▶ [WORK TASK] Print the data exactly as written, but leave out each picture.

▶ [SUPPLIED RECORDS]
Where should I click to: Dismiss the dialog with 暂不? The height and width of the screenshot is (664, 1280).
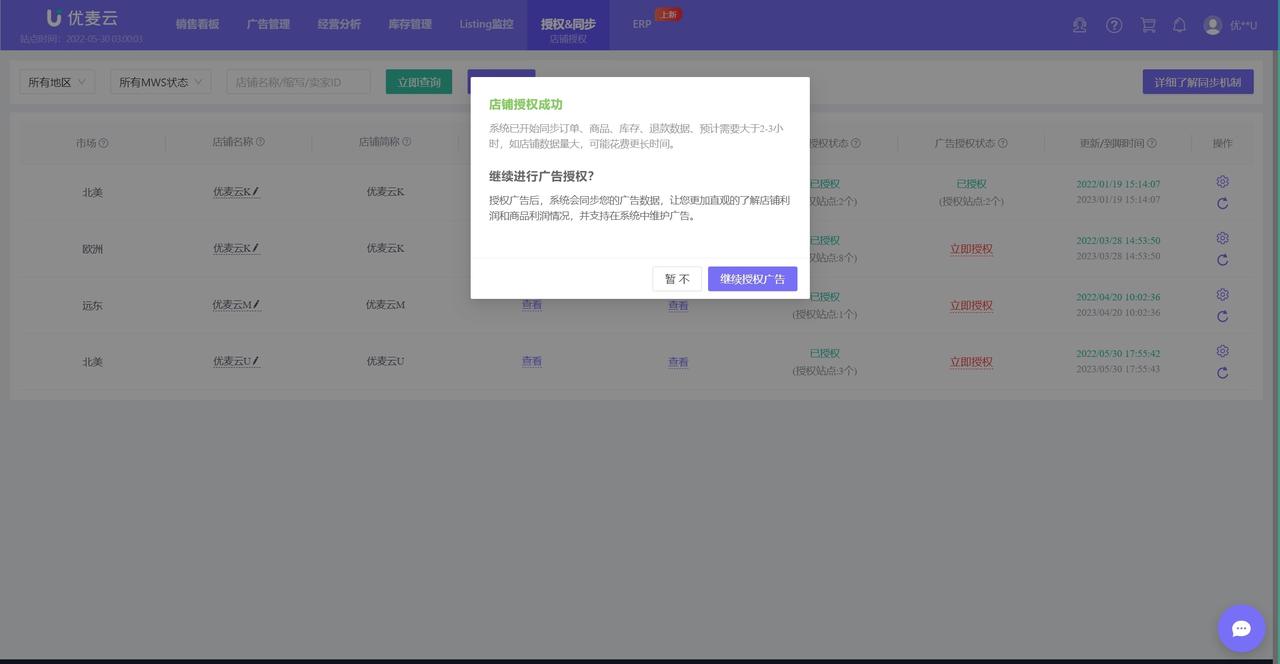tap(677, 279)
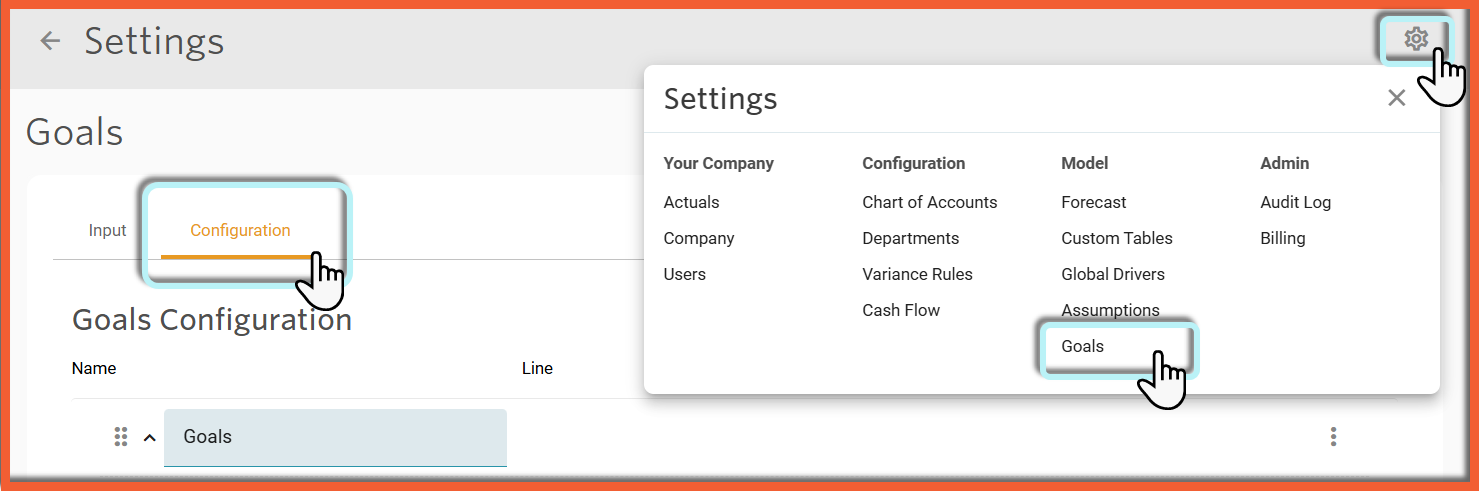Open Custom Tables under Model

pos(1117,238)
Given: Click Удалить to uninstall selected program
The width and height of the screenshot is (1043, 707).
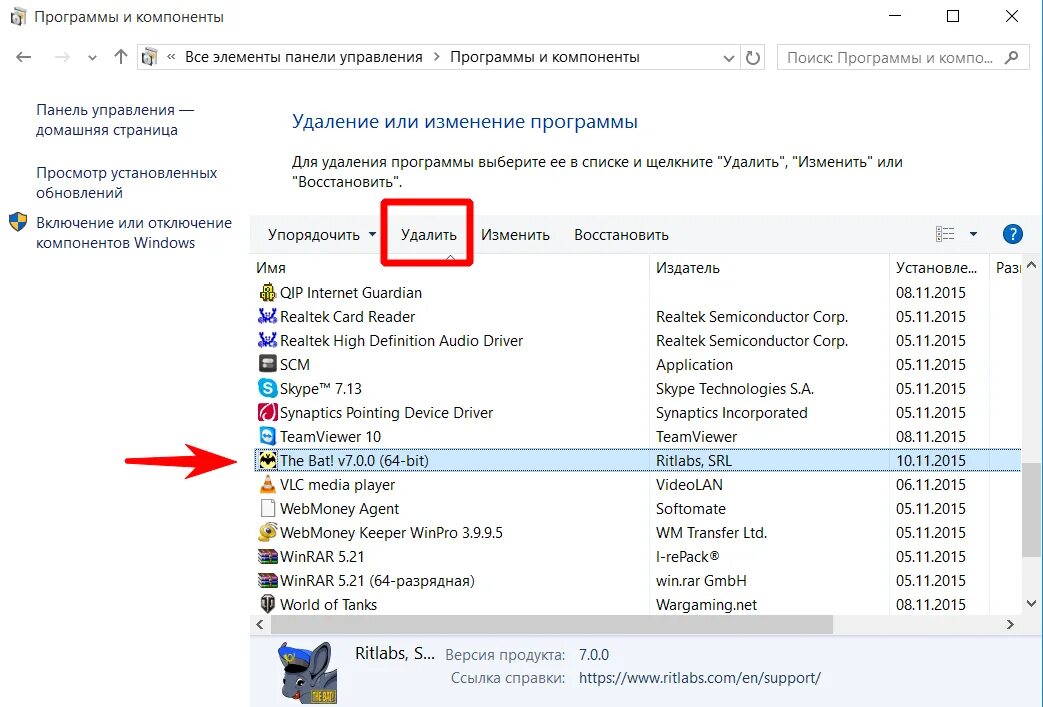Looking at the screenshot, I should pos(426,234).
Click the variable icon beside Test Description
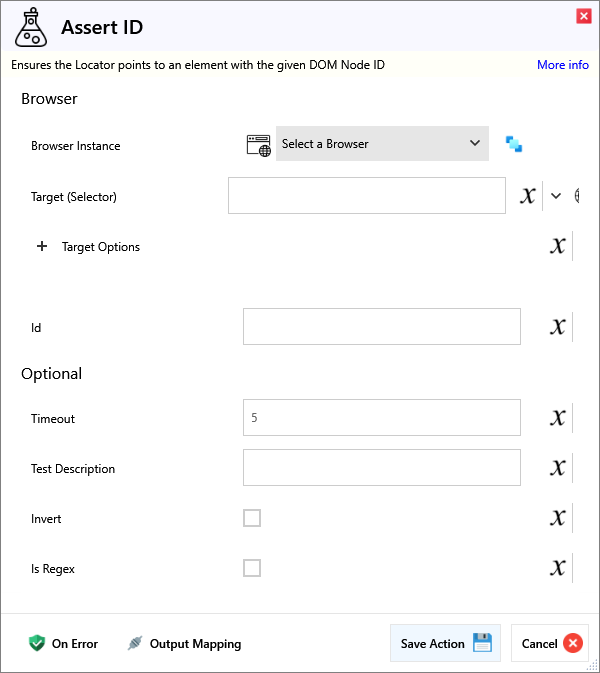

▶ [SOLUTION]
Where should I click to: Dismiss the dialog with 暂不? The height and width of the screenshot is (664, 1280).
tap(677, 279)
Open Custom Tables under Model

pos(1117,238)
Given: Click Удалить to uninstall selected program
The width and height of the screenshot is (1043, 707).
Looking at the screenshot, I should pos(426,234).
Click the variable icon beside Test Description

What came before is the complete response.